Pitched by an operator who previously ran two liquor stores in the District, the establishment would fill a vacant unit at 4944 South Dakota Ave. NE, in a small strip mall with a Chinese carryout and a dry cleaners. In late December, multipleprotests at the address drew half a dozen people, including Bowser.

The applicant, Chang Chuoi, says he can acquiesce to some demands, such as placing “no loitering” signs and hiring neighbors. Chuoi promised a “clean, calm, and peace[ful]” establishment at Wednesday’s hearing over his liquor license application.

“I like peace,” he said. “I’m not [the] enemy.”

The ABC Board will release their decision on the matter within 90 days. The opponents, led by ANC 5A chair Ronnie Edwards and vice chair Gordon Fletcher, called up 10 of their witnesses during the hearing on Wednesday. The matter has been simmering for months, with the ANC voting to oppose the license after initially attempting to broker a settlement agreement.

“The community definitely went into an uproar,” says Angel Alston, a 38-year resident and a former member of the ANC.

It’s not the first time the neighborhood has fought the specter of booze. On the same block, the North Michigan Park Civic Association protested a liquor store permit in April 1964, the Washington Post reported at the time. Four years ago, the owner of the convenience store 4 Seasons, across the street from the proposed liquor store, withdrew an application to sell wine in the face of hostility.

The last establishment to sell alcohol, a long gone fish market that served beer and wine, was at the same strip mall. Even that bothered residents like Bill Smith.

“Behind this proposed site, you can see—wait till spring time, when it gets all green and what not—that was where they went to drink,” he testified as a witness. A liquor store would only breed more loitering, residents said.
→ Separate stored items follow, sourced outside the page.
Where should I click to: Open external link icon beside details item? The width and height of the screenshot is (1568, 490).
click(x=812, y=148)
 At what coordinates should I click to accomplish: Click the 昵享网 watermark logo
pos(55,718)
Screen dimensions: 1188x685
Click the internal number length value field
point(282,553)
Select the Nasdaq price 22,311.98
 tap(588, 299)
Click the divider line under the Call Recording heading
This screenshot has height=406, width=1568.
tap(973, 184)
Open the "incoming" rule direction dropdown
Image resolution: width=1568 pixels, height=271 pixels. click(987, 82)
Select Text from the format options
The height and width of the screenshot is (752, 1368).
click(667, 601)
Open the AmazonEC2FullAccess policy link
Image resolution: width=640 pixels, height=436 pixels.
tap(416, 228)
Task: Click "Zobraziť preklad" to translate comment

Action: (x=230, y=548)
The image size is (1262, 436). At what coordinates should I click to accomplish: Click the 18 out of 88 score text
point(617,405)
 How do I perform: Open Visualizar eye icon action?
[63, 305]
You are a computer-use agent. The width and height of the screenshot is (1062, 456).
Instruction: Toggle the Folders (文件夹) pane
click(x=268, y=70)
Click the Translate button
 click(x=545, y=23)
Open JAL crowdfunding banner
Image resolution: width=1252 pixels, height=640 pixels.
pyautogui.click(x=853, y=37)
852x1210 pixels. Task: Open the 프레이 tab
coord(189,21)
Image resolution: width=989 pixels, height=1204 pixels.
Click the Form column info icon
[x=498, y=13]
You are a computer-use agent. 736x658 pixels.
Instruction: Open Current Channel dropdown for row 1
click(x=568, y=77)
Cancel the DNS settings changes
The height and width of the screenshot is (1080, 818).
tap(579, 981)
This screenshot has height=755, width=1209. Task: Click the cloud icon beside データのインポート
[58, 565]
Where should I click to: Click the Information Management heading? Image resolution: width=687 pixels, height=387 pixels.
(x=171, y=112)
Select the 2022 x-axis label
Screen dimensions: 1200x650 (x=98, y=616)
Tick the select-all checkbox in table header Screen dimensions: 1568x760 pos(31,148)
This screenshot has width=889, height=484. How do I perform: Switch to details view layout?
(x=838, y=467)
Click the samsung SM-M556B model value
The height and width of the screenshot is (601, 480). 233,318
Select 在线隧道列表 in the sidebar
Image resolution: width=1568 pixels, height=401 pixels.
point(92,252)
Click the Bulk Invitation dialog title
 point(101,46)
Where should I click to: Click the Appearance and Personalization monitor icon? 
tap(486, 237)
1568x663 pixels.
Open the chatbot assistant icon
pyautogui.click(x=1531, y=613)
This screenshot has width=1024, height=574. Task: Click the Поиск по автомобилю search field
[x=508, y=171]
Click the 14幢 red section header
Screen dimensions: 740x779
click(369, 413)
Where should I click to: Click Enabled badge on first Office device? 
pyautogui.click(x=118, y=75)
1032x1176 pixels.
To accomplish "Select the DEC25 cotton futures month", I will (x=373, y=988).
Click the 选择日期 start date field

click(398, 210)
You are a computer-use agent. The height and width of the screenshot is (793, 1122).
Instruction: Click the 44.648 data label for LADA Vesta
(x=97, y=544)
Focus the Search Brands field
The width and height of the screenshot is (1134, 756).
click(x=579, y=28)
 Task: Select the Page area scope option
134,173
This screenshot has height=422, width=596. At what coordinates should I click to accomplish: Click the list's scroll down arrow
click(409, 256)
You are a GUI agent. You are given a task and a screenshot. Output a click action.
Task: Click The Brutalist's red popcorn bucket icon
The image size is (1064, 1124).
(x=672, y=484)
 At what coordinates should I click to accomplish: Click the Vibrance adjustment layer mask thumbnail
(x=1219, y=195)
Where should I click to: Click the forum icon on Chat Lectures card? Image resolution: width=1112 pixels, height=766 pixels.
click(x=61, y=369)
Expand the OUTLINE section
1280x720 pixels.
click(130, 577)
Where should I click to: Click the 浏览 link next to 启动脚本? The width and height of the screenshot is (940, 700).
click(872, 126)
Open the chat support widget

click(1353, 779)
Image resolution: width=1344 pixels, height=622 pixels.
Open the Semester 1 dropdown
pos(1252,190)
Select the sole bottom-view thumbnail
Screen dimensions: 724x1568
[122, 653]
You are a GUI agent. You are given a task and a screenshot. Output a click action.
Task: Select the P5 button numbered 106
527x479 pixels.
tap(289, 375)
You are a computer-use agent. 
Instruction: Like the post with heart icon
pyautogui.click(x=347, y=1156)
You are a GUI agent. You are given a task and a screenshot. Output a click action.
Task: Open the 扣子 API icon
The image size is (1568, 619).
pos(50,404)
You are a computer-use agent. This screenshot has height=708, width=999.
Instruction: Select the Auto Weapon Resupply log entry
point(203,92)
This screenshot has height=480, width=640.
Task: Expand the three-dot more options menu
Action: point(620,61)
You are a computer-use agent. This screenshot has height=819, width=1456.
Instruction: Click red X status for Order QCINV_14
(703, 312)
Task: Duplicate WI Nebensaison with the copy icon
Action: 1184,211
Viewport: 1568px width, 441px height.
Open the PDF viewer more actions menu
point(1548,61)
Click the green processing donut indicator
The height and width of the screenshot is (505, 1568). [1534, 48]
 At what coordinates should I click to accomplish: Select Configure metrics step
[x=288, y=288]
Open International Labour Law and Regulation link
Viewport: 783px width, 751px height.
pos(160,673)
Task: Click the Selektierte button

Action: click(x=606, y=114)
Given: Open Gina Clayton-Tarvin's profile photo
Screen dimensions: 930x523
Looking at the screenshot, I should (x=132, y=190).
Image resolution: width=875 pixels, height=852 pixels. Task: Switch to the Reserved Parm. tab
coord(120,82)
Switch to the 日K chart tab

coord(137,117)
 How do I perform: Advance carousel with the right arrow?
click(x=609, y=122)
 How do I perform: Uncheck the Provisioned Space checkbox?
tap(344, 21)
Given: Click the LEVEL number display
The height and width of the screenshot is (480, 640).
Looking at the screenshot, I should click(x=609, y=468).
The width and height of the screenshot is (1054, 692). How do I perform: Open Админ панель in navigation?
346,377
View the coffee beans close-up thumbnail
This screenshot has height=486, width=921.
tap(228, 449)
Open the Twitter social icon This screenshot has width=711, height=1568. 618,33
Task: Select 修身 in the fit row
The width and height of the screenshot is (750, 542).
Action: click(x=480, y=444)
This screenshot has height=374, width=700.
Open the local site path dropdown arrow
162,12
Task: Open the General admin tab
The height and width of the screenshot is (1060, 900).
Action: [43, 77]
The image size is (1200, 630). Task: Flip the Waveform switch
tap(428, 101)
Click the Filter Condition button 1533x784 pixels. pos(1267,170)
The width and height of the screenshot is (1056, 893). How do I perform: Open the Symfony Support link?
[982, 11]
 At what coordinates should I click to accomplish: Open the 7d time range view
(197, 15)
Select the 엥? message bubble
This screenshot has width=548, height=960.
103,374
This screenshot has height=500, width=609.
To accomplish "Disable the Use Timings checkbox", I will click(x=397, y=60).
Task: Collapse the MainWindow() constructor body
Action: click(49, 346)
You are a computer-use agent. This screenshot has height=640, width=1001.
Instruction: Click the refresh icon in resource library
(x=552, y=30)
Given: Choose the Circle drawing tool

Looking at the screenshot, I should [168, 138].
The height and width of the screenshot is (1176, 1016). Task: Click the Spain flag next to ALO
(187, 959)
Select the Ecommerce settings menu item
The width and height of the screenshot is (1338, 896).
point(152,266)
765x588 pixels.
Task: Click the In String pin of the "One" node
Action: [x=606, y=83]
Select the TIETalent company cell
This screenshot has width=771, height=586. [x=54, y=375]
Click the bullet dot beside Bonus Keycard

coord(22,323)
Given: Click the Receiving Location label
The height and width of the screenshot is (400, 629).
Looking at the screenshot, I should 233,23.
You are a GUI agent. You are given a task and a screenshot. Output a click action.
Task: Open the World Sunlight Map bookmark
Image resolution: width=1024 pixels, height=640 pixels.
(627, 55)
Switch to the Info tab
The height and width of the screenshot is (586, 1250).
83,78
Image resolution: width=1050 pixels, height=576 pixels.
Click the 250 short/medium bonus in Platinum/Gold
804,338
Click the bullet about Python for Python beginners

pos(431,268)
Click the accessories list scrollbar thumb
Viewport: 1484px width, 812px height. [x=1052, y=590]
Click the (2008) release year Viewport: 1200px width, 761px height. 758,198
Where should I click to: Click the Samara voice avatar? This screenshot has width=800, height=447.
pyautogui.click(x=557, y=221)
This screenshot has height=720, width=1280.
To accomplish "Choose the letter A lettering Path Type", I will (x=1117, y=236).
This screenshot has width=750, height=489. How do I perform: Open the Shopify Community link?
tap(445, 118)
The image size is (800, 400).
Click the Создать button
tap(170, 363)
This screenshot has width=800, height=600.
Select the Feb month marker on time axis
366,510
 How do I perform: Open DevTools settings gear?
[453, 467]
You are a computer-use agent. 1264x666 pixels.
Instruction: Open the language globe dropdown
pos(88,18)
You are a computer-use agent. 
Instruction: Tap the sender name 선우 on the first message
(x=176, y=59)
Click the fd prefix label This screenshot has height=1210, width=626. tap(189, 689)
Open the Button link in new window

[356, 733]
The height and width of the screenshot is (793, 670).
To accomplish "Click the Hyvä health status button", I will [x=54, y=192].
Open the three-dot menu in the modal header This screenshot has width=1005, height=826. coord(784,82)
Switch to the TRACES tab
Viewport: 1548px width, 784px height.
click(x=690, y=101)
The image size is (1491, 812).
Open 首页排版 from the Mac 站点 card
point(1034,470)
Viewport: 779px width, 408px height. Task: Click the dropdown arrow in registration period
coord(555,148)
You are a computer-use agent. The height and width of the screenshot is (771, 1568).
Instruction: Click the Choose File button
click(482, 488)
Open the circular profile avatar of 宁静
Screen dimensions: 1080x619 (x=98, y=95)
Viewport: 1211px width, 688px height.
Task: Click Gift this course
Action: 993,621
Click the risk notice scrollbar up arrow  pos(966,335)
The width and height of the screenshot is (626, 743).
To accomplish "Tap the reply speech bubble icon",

Several people who testified on Wednesday said the area is home to many retirees, who don’t demand alcohol, and children, who shouldn’t have to grow up near a liquor store.

“Too many children frequent the historic McDonald’s to have a liquor store next door,” Fletcher told the ABC Board. That McDonald’s was the first one to open in the District, several residents said, and is today a hub for the community. “Many children will be unduly attracted to the establishment.”

Councilmember McDuffie tells City Paper that the area needs more neighborhood-serving retail, agreeing that a liquor store can bring crime. He says that with the history of North Michigan Park’s “close knit, civic minded” culture, the organized resistance is to be expected.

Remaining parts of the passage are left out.